(Entries taken from a collection)
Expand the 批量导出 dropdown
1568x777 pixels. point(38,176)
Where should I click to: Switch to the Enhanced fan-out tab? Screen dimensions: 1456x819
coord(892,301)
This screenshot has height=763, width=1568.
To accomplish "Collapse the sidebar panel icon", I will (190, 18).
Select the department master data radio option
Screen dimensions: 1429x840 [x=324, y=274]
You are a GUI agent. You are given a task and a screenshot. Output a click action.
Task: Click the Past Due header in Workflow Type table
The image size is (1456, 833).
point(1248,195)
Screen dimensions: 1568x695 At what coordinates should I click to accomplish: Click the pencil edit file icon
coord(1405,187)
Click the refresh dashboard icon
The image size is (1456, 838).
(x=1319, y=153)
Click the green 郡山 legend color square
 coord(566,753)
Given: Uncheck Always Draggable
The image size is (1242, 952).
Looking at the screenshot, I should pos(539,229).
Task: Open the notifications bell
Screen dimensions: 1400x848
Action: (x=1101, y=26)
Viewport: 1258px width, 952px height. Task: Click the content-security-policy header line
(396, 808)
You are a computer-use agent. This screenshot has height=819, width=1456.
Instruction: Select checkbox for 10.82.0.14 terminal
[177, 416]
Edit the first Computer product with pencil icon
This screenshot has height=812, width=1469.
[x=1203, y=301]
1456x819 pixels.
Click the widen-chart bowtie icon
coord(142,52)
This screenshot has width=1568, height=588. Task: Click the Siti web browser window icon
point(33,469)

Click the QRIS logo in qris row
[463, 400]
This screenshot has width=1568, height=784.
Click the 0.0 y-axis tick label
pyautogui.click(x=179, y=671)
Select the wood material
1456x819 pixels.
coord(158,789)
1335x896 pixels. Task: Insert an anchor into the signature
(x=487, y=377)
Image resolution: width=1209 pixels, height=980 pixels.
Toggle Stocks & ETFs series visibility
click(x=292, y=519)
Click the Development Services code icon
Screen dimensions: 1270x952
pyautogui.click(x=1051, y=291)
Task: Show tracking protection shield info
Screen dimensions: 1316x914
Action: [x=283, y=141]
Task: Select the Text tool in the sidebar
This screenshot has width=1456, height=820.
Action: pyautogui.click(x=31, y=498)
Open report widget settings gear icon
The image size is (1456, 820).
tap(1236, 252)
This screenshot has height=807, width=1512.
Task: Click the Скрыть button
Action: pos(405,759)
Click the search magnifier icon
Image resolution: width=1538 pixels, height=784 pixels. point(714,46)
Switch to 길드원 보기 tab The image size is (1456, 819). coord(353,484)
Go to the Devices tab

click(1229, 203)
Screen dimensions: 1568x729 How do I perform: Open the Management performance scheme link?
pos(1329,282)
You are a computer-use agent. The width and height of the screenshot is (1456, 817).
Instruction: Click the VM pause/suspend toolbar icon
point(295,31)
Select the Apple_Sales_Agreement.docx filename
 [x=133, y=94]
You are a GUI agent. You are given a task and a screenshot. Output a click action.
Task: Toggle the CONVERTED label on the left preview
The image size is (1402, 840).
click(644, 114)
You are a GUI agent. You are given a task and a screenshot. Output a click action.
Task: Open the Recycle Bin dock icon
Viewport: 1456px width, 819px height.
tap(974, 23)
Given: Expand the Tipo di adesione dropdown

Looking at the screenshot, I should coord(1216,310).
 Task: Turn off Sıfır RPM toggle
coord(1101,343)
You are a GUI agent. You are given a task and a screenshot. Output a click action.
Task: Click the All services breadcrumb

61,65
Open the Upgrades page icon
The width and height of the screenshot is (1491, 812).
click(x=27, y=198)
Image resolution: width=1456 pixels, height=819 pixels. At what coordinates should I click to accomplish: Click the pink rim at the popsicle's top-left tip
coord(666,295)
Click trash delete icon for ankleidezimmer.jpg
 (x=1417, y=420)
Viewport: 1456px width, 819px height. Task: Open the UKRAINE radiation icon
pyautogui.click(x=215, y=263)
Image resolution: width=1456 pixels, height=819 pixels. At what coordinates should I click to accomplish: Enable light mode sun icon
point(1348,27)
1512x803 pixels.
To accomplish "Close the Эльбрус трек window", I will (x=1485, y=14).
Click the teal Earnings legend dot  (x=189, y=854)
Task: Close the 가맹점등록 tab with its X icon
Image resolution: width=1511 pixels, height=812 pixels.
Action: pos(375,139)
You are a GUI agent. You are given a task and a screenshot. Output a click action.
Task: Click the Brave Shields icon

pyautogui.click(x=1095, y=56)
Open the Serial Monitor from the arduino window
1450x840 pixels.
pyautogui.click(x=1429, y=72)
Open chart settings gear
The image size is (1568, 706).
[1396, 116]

> Task to carry out:
Nothing may be dropped or altered. Copy every line above.

> Solved exercise:
Expand the 批量导出 dropdown
1568x777 pixels. point(38,176)
Where should I click to: Switch to the Enhanced fan-out tab? Screen dimensions: 1456x819
coord(892,301)
This screenshot has height=763, width=1568.
To accomplish "Collapse the sidebar panel icon", I will (190, 18).
Select the department master data radio option
Screen dimensions: 1429x840 [x=324, y=274]
You are a GUI agent. You are given a task and a screenshot. Output a click action.
Task: Click the Past Due header in Workflow Type table
The image size is (1456, 833).
point(1248,195)
Screen dimensions: 1568x695 At what coordinates should I click to accomplish: Click the pencil edit file icon
coord(1405,187)
Click the refresh dashboard icon
The image size is (1456, 838).
(x=1319, y=153)
Click the green 郡山 legend color square
 coord(566,753)
Given: Uncheck Always Draggable
The image size is (1242, 952).
Looking at the screenshot, I should pos(539,229).
Task: Open the notifications bell
Screen dimensions: 1400x848
Action: (x=1101, y=26)
Viewport: 1258px width, 952px height. Task: Click the content-security-policy header line
(396, 808)
You are a computer-use agent. This screenshot has height=819, width=1456.
Instruction: Select checkbox for 10.82.0.14 terminal
[177, 416]
Edit the first Computer product with pencil icon
This screenshot has height=812, width=1469.
[x=1203, y=301]
1456x819 pixels.
Click the widen-chart bowtie icon
coord(142,52)
This screenshot has width=1568, height=588. Task: Click the Siti web browser window icon
point(33,469)

Click the QRIS logo in qris row
[463, 400]
This screenshot has width=1568, height=784.
Click the 0.0 y-axis tick label
pyautogui.click(x=179, y=671)
Select the wood material
1456x819 pixels.
coord(158,789)
1335x896 pixels. Task: Insert an anchor into the signature
(x=487, y=377)
Image resolution: width=1209 pixels, height=980 pixels.
Toggle Stocks & ETFs series visibility
click(x=292, y=519)
Click the Development Services code icon
Screen dimensions: 1270x952
pyautogui.click(x=1051, y=291)
Task: Show tracking protection shield info
Screen dimensions: 1316x914
Action: [x=283, y=141]
Task: Select the Text tool in the sidebar
This screenshot has width=1456, height=820.
Action: pyautogui.click(x=31, y=498)
Open report widget settings gear icon
The image size is (1456, 820).
tap(1236, 252)
This screenshot has height=807, width=1512.
Task: Click the Скрыть button
Action: pos(405,759)
Click the search magnifier icon
Image resolution: width=1538 pixels, height=784 pixels. point(714,46)
Switch to 길드원 보기 tab The image size is (1456, 819). coord(353,484)
Go to the Devices tab

click(1229, 203)
Screen dimensions: 1568x729 How do I perform: Open the Management performance scheme link?
pos(1329,282)
You are a computer-use agent. The width and height of the screenshot is (1456, 817).
Instruction: Click the VM pause/suspend toolbar icon
point(295,31)
Select the Apple_Sales_Agreement.docx filename
 [x=133, y=94]
You are a GUI agent. You are given a task and a screenshot. Output a click action.
Task: Toggle the CONVERTED label on the left preview
The image size is (1402, 840).
click(644, 114)
You are a GUI agent. You are given a task and a screenshot. Output a click action.
Task: Open the Recycle Bin dock icon
Viewport: 1456px width, 819px height.
tap(974, 23)
Given: Expand the Tipo di adesione dropdown

Looking at the screenshot, I should coord(1216,310).
 Task: Turn off Sıfır RPM toggle
coord(1101,343)
You are a GUI agent. You are given a task and a screenshot. Output a click action.
Task: Click the All services breadcrumb

61,65
Open the Upgrades page icon
The width and height of the screenshot is (1491, 812).
click(x=27, y=198)
Image resolution: width=1456 pixels, height=819 pixels. At what coordinates should I click to accomplish: Click the pink rim at the popsicle's top-left tip
coord(666,295)
Click trash delete icon for ankleidezimmer.jpg
 (x=1417, y=420)
Viewport: 1456px width, 819px height. Task: Open the UKRAINE radiation icon
pyautogui.click(x=215, y=263)
Image resolution: width=1456 pixels, height=819 pixels. At what coordinates should I click to accomplish: Enable light mode sun icon
point(1348,27)
1512x803 pixels.
To accomplish "Close the Эльбрус трек window", I will (x=1485, y=14).
Click the teal Earnings legend dot  (x=189, y=854)
Task: Close the 가맹점등록 tab with its X icon
Image resolution: width=1511 pixels, height=812 pixels.
Action: pos(375,139)
You are a GUI agent. You are given a task and a screenshot. Output a click action.
Task: Click the Brave Shields icon

pyautogui.click(x=1095, y=56)
Open the Serial Monitor from the arduino window
1450x840 pixels.
pyautogui.click(x=1429, y=72)
Open chart settings gear
The image size is (1568, 706).
[1396, 116]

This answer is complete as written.